The claim that the J-18 is 'similar to the Russian Su-33 carrier-based fighter' seems unlikely. If the plane had been copied from Sukhoi Su-33, for short take-off and vertical landing, Chinese engineers would have a lot of work on their hands. The Su-33 is a very large airplane, weighing 66,000 pounds fully loaded, which is three times larger than the the Anglo-American AV-8 Harrier jump jet. For comparison, other plane with a vertical takeoff and landing capabilities includ the the Soviet Yakovlev Yak-141, which weighs 19.5 tons, and the American F-35B, which weighs 22.5 tons.
The creation of a heavy fighter with short take-off and vertical landing is possible, but the technical feasibility and economic viability of such aircraft remain unclear. The American F-35B Lightning II with short takeoff and vertical landing fighter aircraft has experienced a lot of technical difficulties, which threatened the program with cancellation. Among the identified problems-overheating engines mode vertical takeoff and landing, excessive weight fighter, problems with some components of vertical landing and failures in the software.
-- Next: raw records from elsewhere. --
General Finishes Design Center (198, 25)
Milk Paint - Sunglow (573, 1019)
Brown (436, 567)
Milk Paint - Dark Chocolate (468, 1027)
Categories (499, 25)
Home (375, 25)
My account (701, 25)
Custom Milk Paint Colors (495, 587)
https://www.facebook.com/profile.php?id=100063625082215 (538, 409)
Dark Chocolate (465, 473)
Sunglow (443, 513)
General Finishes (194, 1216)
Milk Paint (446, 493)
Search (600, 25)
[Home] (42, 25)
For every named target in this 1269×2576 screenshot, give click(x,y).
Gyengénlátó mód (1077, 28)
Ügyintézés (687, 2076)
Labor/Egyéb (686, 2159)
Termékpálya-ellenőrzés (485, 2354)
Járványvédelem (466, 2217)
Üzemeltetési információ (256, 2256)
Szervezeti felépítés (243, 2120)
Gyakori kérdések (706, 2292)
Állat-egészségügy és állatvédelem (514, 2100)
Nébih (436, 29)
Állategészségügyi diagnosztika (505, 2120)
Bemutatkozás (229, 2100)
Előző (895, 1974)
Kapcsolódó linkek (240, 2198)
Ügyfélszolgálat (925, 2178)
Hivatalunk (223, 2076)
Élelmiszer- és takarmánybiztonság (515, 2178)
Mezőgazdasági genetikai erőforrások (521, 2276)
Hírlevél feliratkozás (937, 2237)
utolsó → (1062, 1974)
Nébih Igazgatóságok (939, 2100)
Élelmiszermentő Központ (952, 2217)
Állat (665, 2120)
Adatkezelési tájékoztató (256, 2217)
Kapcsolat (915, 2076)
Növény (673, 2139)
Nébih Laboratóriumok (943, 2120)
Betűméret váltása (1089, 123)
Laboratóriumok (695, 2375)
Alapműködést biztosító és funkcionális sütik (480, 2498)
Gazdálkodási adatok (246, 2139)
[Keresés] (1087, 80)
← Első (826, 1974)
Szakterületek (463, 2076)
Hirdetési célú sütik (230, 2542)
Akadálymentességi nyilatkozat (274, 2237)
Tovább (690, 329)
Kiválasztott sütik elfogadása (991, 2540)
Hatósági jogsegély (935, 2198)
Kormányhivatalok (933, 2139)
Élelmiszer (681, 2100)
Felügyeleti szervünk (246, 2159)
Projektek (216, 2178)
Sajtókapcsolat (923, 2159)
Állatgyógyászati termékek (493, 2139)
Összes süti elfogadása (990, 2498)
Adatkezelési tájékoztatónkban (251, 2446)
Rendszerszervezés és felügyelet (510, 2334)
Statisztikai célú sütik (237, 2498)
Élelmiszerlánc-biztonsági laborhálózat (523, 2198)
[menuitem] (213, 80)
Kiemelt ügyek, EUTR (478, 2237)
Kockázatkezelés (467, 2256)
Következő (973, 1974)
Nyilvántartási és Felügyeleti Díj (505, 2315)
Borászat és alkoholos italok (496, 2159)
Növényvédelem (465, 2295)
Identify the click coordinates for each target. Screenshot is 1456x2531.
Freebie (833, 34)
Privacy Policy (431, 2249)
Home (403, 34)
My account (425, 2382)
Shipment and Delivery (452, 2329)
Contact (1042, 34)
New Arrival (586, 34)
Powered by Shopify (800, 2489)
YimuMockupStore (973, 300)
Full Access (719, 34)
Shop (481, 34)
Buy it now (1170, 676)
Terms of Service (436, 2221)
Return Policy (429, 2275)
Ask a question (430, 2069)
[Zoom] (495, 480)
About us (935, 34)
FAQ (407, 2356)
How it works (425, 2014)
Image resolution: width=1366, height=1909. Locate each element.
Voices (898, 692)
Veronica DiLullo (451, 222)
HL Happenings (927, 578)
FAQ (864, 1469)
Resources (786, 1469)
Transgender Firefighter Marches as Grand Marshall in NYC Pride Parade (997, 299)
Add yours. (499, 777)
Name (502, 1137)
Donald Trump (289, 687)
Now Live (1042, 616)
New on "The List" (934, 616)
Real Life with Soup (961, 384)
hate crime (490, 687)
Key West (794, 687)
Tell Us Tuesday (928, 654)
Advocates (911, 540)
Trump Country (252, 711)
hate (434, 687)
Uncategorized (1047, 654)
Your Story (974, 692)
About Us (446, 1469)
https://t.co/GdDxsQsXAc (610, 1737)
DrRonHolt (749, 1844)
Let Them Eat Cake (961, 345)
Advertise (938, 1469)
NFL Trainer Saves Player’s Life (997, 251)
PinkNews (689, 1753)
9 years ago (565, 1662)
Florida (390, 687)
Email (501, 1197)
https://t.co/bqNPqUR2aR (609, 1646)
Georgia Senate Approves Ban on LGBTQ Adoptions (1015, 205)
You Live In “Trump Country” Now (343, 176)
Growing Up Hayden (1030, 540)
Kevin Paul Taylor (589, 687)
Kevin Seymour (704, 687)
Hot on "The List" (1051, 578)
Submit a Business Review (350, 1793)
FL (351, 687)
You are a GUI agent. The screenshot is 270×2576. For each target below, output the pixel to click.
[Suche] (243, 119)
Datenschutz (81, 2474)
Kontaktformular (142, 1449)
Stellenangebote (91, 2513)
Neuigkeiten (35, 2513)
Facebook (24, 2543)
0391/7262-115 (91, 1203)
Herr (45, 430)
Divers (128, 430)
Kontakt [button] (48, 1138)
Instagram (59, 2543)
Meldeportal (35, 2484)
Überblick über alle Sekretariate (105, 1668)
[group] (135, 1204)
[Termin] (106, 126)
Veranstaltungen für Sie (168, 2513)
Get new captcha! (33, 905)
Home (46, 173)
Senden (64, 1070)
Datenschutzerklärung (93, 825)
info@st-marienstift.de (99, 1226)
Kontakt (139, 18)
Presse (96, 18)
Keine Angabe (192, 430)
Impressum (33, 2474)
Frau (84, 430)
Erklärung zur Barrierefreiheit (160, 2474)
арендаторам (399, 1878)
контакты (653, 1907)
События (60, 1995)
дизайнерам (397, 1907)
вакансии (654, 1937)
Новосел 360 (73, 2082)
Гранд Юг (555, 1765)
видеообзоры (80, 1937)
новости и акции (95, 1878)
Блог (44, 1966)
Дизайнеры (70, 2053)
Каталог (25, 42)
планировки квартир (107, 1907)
Any such aircraft would require innovative technical solutions, and short takeoff and vertical landing requires significantly more fuel than a conventional deck fighter. The design of the chassis and engines of an aircraft of this type are particularly challenging.
Flight Internation reported in early 2013 about poor quality images alledgedly depicting a new Chinese STOVL aircraft that had recently appeared in several Chinese websites. The pictures show a twin engined aircraft (or flying model) with high-mounted canard wings and canted twin tails which may suggest that it is the Shenyang J-18, a new aircraft said to be in the same class as the Lockheed Martin F-35B Lightning II STOVL aircraft. Shenyang, the manufacturer of J-31 stealth fighter, which resembles the F-35 Lightning II, has been reportedly using RC models to test designs in flight, such as the F-60 model unveiled in September 2011 that preceeded the J-31. The pictures may be a scale representation of an on-going project. The J-18 would be the country’s third stealth fighter prototype after the Chengdu J-20 Black Eagle and Shenyang J-31 Gyrfalcon. The development of the J-18 was first reported by Tokyo-based Asahi Shimbun in 2011, which revealed that the plane had already completed its test flight at a secret base in Inner Mongolia. Defense News, based in Washington DC, said this 4.5-generation fighter designed by China’s Shenyang Aircraft Corporation is nicknamed “Red Eagle.” According to the Jane’s International Defense Review magazine, the J-18 has mounted with two vector jet engines for horizontal thrust, though it is still unknown whether this new fighter adopts the lift style of the US F-35 Lightning II or Russian Yak-141 Freestyle.